***** Records for this task
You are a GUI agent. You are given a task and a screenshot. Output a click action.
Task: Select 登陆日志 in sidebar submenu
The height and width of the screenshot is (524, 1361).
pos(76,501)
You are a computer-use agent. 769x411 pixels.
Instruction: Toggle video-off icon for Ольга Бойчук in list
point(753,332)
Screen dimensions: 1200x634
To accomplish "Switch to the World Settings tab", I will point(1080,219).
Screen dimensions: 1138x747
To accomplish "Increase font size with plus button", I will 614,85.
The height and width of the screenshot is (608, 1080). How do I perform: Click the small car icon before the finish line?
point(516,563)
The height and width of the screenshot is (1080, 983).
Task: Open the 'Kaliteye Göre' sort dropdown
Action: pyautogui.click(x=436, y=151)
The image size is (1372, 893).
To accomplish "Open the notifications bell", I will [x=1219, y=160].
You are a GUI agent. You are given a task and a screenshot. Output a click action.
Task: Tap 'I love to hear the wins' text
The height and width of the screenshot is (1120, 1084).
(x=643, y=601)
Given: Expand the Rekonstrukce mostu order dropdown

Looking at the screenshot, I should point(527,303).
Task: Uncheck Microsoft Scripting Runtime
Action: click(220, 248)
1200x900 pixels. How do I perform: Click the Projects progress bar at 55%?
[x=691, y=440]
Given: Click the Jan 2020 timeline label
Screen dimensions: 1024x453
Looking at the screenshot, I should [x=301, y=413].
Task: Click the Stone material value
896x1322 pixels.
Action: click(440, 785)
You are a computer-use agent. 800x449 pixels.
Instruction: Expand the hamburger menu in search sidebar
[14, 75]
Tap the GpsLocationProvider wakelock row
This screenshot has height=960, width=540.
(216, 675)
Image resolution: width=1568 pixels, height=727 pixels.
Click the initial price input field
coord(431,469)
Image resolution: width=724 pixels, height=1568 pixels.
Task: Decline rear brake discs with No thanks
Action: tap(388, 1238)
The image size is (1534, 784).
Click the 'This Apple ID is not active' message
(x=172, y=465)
**********
*What to produce*:
Each line shown above needs to be transcribed exactly.

*Solution for this problem*:
You are a GUI agent. You are given a task and a screenshot. Output a click action.
Task: Select 登陆日志 in sidebar submenu
The height and width of the screenshot is (524, 1361).
pos(76,501)
You are a computer-use agent. 769x411 pixels.
Instruction: Toggle video-off icon for Ольга Бойчук in list
point(753,332)
Screen dimensions: 1200x634
To accomplish "Switch to the World Settings tab", I will point(1080,219).
Screen dimensions: 1138x747
To accomplish "Increase font size with plus button", I will 614,85.
The height and width of the screenshot is (608, 1080). How do I perform: Click the small car icon before the finish line?
point(516,563)
The height and width of the screenshot is (1080, 983).
Task: Open the 'Kaliteye Göre' sort dropdown
Action: pyautogui.click(x=436, y=151)
The image size is (1372, 893).
To accomplish "Open the notifications bell", I will [x=1219, y=160].
You are a GUI agent. You are given a task and a screenshot. Output a click action.
Task: Tap 'I love to hear the wins' text
The height and width of the screenshot is (1120, 1084).
(x=643, y=601)
Given: Expand the Rekonstrukce mostu order dropdown

Looking at the screenshot, I should point(527,303).
Task: Uncheck Microsoft Scripting Runtime
Action: click(220, 248)
1200x900 pixels. How do I perform: Click the Projects progress bar at 55%?
[x=691, y=440]
Given: Click the Jan 2020 timeline label
Screen dimensions: 1024x453
Looking at the screenshot, I should [x=301, y=413].
Task: Click the Stone material value
896x1322 pixels.
Action: click(440, 785)
You are a computer-use agent. 800x449 pixels.
Instruction: Expand the hamburger menu in search sidebar
[14, 75]
Tap the GpsLocationProvider wakelock row
This screenshot has height=960, width=540.
(216, 675)
Image resolution: width=1568 pixels, height=727 pixels.
Click the initial price input field
coord(431,469)
Image resolution: width=724 pixels, height=1568 pixels.
Task: Decline rear brake discs with No thanks
Action: tap(388, 1238)
The image size is (1534, 784).
Click the 'This Apple ID is not active' message
(x=172, y=465)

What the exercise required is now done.